State support in name only
The Russian government's social workers assigned to support military families have not filled the gap. Rather than providing practical information, they focus on managing appearances.
"Russian social workers assigned to support [Prisoner of War] PoW families are instructed to help spouses behave as 'the ideal wife of a Russian soldier,'" the Center for European Policy Analysis (CEPA) reported in September 2025.
"They should never question the 'heroism' of their husbands and must promise to support their rehabilitation when they return. If necessary, they must bravely accept news of their death 'in the name of the motherland.'"
The approach prioritizes loyalty over answers. The CEPA reported that some families who publicly criticize authorities risk repercussions, including claims that relatives may be removed from prisoner exchange lists if their families are deemed disloyal. Practical questions -- about death benefits, legal rights, where to seek psychological help -- go largely unanswered by official channels.
A resource families can use
Independent initiatives have stepped in where the Russian state has not.
The Telegram channel @poisk_in_ua, documented by the Digital Forensic Research Lab, allows families to search for information on missing or killed servicemembers using open-source data.
Mediazona and BBC News Russia maintain a confirmed named database of more than 200,000 Russian soldiers killed, built entirely from public sources the Russian government cannot suppress.

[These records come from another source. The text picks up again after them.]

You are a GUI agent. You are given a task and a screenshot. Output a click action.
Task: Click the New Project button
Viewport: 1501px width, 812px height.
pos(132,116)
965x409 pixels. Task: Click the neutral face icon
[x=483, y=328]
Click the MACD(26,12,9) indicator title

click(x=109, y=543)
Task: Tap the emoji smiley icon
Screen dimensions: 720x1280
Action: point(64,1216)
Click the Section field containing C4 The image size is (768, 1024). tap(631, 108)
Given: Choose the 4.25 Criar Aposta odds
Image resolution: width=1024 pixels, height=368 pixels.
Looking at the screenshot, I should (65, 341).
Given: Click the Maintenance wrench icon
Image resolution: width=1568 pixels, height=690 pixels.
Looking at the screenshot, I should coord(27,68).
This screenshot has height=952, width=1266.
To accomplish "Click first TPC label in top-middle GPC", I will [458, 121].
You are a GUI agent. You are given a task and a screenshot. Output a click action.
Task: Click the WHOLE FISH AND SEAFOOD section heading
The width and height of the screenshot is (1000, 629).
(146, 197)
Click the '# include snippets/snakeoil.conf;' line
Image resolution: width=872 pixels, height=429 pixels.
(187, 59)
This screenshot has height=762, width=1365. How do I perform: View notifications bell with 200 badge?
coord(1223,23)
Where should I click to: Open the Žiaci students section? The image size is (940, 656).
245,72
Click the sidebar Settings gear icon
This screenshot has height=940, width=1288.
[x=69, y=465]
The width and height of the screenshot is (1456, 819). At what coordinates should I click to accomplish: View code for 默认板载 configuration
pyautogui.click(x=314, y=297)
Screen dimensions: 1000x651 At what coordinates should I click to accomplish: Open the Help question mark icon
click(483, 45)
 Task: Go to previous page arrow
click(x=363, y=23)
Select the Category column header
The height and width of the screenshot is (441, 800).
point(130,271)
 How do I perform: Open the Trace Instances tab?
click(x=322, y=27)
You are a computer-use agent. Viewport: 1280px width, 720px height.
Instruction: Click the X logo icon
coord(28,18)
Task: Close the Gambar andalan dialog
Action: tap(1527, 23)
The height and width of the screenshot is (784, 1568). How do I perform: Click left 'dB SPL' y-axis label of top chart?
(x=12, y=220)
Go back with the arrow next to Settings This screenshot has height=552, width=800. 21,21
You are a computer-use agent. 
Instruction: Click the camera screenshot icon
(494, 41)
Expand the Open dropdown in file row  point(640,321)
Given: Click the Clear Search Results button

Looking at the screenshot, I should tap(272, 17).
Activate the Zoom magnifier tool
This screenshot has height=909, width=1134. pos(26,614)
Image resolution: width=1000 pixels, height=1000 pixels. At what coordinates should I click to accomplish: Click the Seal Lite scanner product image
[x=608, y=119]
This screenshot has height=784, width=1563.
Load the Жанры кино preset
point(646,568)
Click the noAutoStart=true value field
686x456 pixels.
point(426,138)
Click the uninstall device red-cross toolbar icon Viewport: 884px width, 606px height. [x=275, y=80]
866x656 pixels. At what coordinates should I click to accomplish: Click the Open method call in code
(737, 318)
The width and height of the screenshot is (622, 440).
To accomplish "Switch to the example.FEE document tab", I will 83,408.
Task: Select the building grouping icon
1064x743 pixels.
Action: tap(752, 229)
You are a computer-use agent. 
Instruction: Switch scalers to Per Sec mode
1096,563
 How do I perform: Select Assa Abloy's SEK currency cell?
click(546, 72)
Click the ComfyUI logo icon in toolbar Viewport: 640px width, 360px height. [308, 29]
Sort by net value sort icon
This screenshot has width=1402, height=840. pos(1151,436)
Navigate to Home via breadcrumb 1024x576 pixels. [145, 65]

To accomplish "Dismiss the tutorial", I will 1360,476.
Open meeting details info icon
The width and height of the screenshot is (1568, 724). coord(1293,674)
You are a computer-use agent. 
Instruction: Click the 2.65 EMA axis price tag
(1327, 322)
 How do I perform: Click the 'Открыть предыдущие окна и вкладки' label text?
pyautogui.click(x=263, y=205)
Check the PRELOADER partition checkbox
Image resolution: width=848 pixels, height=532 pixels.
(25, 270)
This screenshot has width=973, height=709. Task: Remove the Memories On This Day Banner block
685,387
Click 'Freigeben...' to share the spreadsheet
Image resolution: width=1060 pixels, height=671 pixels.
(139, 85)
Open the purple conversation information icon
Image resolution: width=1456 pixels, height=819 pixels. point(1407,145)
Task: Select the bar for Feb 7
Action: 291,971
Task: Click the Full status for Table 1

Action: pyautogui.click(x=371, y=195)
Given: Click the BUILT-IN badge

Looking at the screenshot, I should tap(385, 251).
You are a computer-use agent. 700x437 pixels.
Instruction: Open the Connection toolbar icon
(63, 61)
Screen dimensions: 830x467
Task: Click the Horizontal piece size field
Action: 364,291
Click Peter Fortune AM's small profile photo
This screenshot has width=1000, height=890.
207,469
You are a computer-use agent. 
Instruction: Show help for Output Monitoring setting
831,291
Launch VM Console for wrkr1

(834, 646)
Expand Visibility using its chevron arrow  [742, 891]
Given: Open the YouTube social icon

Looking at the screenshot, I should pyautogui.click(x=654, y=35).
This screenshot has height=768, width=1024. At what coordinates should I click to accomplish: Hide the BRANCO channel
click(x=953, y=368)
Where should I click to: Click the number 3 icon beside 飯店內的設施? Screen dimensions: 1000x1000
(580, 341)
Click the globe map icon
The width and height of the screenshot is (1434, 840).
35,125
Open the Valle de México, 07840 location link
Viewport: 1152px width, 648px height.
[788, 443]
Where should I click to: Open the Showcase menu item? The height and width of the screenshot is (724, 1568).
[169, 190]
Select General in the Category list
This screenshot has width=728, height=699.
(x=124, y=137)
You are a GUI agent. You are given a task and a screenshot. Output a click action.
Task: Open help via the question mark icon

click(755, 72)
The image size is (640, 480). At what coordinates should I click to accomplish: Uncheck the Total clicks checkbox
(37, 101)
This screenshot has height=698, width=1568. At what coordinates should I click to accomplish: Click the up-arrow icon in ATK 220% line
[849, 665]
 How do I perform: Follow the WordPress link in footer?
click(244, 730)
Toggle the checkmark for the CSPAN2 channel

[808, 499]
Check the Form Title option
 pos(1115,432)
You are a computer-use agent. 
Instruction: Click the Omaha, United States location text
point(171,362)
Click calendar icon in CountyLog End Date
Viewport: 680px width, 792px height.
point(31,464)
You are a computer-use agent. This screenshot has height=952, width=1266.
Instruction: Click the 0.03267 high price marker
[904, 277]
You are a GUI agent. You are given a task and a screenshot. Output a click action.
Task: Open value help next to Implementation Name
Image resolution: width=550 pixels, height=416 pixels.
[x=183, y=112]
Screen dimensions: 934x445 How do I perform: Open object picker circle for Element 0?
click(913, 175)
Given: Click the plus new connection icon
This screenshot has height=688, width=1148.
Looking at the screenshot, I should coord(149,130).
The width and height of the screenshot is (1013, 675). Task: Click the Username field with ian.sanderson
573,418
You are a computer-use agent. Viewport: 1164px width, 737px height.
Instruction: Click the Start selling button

МемориалГероев.com (HeroesMemorial.com), along with its Telegram channel @memorial_geroev, documents the names of Russian servicemembers killed in Ukraine, creating a memorial record the state has failed to provide. It also offers families practical guidance on the support they are entitled to but rarely told about, including what payments families can claim, and where to seek psychological and legal assistance.
At the Defense Ministry's annual collegium meeting in December 2025, Defense Minister Andrei Belousov said the military had located 48% of soldiers previously reported missing -- "almost every second one." Independent investigators say many cases now classified as "resolved" appear to involve court rulings that legally declare missing servicemen dead, often without the recovery of their bodies.
Russian courts have received tens of thousands of such applications since the war began, according to Mediazona, which says that if roughly half of missing soldiers have been accounted for, the total number of missing could exceed 180,000. Families often learn of the outcome during or after legal proceedings initiated to obtain death certificates and compensation.